Segment Open

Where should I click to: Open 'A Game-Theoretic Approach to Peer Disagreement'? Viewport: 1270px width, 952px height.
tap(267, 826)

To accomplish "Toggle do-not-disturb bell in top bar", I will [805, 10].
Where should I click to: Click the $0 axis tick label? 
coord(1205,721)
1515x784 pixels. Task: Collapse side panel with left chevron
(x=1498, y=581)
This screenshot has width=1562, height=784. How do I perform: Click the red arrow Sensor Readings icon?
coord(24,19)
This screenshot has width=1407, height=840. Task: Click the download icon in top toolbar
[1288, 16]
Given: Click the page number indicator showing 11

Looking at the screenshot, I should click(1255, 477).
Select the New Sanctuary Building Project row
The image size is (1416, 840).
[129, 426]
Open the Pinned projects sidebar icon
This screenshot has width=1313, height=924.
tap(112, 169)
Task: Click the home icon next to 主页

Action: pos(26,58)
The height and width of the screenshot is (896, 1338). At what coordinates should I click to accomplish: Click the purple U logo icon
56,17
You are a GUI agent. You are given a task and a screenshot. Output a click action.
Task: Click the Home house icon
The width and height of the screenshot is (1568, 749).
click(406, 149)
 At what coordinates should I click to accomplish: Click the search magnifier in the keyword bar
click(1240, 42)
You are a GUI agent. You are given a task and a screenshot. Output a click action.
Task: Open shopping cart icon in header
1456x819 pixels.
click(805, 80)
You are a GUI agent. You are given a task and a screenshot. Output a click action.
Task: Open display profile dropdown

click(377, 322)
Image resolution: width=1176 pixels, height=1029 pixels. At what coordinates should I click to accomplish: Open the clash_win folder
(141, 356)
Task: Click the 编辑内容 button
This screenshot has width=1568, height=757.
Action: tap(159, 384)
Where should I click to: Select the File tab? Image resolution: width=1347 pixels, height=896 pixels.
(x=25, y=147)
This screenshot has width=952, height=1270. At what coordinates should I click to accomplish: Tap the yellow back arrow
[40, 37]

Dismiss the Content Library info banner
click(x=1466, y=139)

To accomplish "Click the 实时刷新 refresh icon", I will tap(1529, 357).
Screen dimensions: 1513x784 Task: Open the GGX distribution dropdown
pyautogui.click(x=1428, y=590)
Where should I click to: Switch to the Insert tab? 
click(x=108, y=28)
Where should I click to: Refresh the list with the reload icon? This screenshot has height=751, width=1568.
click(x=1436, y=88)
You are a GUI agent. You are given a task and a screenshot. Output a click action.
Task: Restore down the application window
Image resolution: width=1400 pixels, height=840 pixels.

Segment Closed

▶ [Task] What do the records say? Quote them all exactly.

▶ [Result of the exercise]
Where should I click to: Open 'A Game-Theoretic Approach to Peer Disagreement'? Viewport: 1270px width, 952px height.
tap(267, 826)

To accomplish "Toggle do-not-disturb bell in top bar", I will [805, 10].
Where should I click to: Click the $0 axis tick label? 
coord(1205,721)
1515x784 pixels. Task: Collapse side panel with left chevron
(x=1498, y=581)
This screenshot has width=1562, height=784. How do I perform: Click the red arrow Sensor Readings icon?
coord(24,19)
This screenshot has width=1407, height=840. Task: Click the download icon in top toolbar
[1288, 16]
Given: Click the page number indicator showing 11

Looking at the screenshot, I should click(1255, 477).
Select the New Sanctuary Building Project row
The image size is (1416, 840).
[129, 426]
Open the Pinned projects sidebar icon
This screenshot has width=1313, height=924.
tap(112, 169)
Task: Click the home icon next to 主页

Action: pos(26,58)
The height and width of the screenshot is (896, 1338). At what coordinates should I click to accomplish: Click the purple U logo icon
56,17
You are a GUI agent. You are given a task and a screenshot. Output a click action.
Task: Click the Home house icon
The width and height of the screenshot is (1568, 749).
click(406, 149)
 At what coordinates should I click to accomplish: Click the search magnifier in the keyword bar
click(1240, 42)
You are a GUI agent. You are given a task and a screenshot. Output a click action.
Task: Open shopping cart icon in header
1456x819 pixels.
click(805, 80)
You are a GUI agent. You are given a task and a screenshot. Output a click action.
Task: Open display profile dropdown

click(377, 322)
Image resolution: width=1176 pixels, height=1029 pixels. At what coordinates should I click to accomplish: Open the clash_win folder
(141, 356)
Task: Click the 编辑内容 button
This screenshot has width=1568, height=757.
Action: tap(159, 384)
Where should I click to: Select the File tab? Image resolution: width=1347 pixels, height=896 pixels.
(x=25, y=147)
This screenshot has width=952, height=1270. At what coordinates should I click to accomplish: Tap the yellow back arrow
[40, 37]

Dismiss the Content Library info banner
click(x=1466, y=139)

To accomplish "Click the 实时刷新 refresh icon", I will tap(1529, 357).
Screen dimensions: 1513x784 Task: Open the GGX distribution dropdown
pyautogui.click(x=1428, y=590)
Where should I click to: Switch to the Insert tab? 
click(x=108, y=28)
Where should I click to: Refresh the list with the reload icon? This screenshot has height=751, width=1568.
click(x=1436, y=88)
You are a GUI agent. You are given a task and a screenshot. Output a click action.
Task: Restore down the application window
Image resolution: width=1400 pixels, height=840 pixels.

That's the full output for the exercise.